→ **RECORDS FOR THE TASK**
<<<<

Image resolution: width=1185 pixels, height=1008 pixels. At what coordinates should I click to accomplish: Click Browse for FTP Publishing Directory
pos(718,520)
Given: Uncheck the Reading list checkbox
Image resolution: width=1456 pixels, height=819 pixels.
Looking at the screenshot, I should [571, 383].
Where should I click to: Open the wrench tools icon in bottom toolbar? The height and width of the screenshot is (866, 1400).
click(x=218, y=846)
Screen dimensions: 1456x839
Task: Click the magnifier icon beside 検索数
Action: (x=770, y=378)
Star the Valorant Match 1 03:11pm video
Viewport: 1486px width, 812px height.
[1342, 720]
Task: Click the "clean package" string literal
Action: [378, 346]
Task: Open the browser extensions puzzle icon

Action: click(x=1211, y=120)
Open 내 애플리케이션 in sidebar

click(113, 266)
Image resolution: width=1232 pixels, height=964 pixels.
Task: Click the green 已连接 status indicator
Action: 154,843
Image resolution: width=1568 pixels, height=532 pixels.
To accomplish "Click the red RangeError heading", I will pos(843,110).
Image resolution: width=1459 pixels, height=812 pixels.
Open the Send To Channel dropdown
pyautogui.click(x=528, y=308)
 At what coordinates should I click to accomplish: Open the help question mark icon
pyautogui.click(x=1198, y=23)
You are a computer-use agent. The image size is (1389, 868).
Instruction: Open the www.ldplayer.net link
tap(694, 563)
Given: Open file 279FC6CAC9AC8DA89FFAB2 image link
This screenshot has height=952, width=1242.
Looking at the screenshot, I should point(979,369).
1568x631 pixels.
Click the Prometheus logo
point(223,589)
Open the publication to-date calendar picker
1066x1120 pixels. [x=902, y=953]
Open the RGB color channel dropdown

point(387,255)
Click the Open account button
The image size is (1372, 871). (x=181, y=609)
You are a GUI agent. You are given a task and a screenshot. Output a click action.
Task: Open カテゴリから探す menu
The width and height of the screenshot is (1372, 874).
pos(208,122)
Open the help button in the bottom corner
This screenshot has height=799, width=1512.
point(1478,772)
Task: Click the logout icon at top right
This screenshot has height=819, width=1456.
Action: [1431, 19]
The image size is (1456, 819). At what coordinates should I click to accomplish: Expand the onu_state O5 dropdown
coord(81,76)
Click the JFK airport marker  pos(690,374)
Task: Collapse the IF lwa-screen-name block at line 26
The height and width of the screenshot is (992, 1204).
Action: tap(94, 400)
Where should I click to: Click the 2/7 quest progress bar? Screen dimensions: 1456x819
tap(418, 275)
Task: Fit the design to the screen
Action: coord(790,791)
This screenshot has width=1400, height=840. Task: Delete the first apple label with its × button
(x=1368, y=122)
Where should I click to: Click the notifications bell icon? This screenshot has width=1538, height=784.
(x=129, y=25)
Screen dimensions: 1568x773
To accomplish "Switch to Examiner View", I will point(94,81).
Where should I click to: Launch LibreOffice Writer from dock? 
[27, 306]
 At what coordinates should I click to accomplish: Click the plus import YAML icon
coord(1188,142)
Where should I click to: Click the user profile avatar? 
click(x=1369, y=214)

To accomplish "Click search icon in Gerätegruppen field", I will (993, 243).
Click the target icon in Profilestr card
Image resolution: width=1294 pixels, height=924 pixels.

>>>>

→ **TASK**
Search the entries above for lines containing the word "agent", and copy each one.

→ **SOLVED PROBLEM**
You are a computer-use agent. The image size is (1389, 868).
You are a GUI agent. You are given a task and a screenshot. Output a click action.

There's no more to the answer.